### AIM OF THE TASK
Word for word, restate all of the entries.

### DATA SUPPLIED
Content starts

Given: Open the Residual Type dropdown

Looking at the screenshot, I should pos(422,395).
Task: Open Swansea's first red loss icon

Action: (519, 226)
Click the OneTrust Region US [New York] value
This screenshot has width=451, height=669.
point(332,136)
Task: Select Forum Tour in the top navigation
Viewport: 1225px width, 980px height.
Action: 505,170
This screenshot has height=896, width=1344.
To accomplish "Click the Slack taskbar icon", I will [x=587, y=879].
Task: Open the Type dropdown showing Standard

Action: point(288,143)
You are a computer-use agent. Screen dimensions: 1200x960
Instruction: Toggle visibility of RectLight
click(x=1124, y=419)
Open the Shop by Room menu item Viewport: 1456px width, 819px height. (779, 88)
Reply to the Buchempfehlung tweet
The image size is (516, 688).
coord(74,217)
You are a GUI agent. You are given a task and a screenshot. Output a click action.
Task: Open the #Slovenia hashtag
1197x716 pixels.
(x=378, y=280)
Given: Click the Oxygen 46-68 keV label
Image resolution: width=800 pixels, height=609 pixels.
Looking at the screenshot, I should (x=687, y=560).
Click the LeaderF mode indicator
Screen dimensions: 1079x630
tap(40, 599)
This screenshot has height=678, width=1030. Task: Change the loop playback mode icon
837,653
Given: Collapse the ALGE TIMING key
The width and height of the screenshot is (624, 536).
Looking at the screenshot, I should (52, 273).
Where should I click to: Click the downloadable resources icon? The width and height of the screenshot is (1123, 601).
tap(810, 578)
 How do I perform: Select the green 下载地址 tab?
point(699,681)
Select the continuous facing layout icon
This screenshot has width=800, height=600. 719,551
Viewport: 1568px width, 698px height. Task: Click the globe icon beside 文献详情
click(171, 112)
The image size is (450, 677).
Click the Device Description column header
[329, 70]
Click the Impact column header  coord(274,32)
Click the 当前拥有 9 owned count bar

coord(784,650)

Content ends

### WRITTEN RESPONSE
Given: Open the Residual Type dropdown

Looking at the screenshot, I should pos(422,395).
Task: Open Swansea's first red loss icon

Action: (519, 226)
Click the OneTrust Region US [New York] value
This screenshot has width=451, height=669.
point(332,136)
Task: Select Forum Tour in the top navigation
Viewport: 1225px width, 980px height.
Action: 505,170
This screenshot has height=896, width=1344.
To accomplish "Click the Slack taskbar icon", I will [x=587, y=879].
Task: Open the Type dropdown showing Standard

Action: point(288,143)
You are a computer-use agent. Screen dimensions: 1200x960
Instruction: Toggle visibility of RectLight
click(x=1124, y=419)
Open the Shop by Room menu item Viewport: 1456px width, 819px height. (779, 88)
Reply to the Buchempfehlung tweet
The image size is (516, 688).
coord(74,217)
You are a GUI agent. You are given a task and a screenshot. Output a click action.
Task: Open the #Slovenia hashtag
1197x716 pixels.
(x=378, y=280)
Given: Click the Oxygen 46-68 keV label
Image resolution: width=800 pixels, height=609 pixels.
Looking at the screenshot, I should (x=687, y=560).
Click the LeaderF mode indicator
Screen dimensions: 1079x630
tap(40, 599)
This screenshot has height=678, width=1030. Task: Change the loop playback mode icon
837,653
Given: Collapse the ALGE TIMING key
The width and height of the screenshot is (624, 536).
Looking at the screenshot, I should (52, 273).
Where should I click to: Click the downloadable resources icon? The width and height of the screenshot is (1123, 601).
tap(810, 578)
 How do I perform: Select the green 下载地址 tab?
point(699,681)
Select the continuous facing layout icon
This screenshot has width=800, height=600. 719,551
Viewport: 1568px width, 698px height. Task: Click the globe icon beside 文献详情
click(171, 112)
The image size is (450, 677).
Click the Device Description column header
[329, 70]
Click the Impact column header  coord(274,32)
Click the 当前拥有 9 owned count bar

coord(784,650)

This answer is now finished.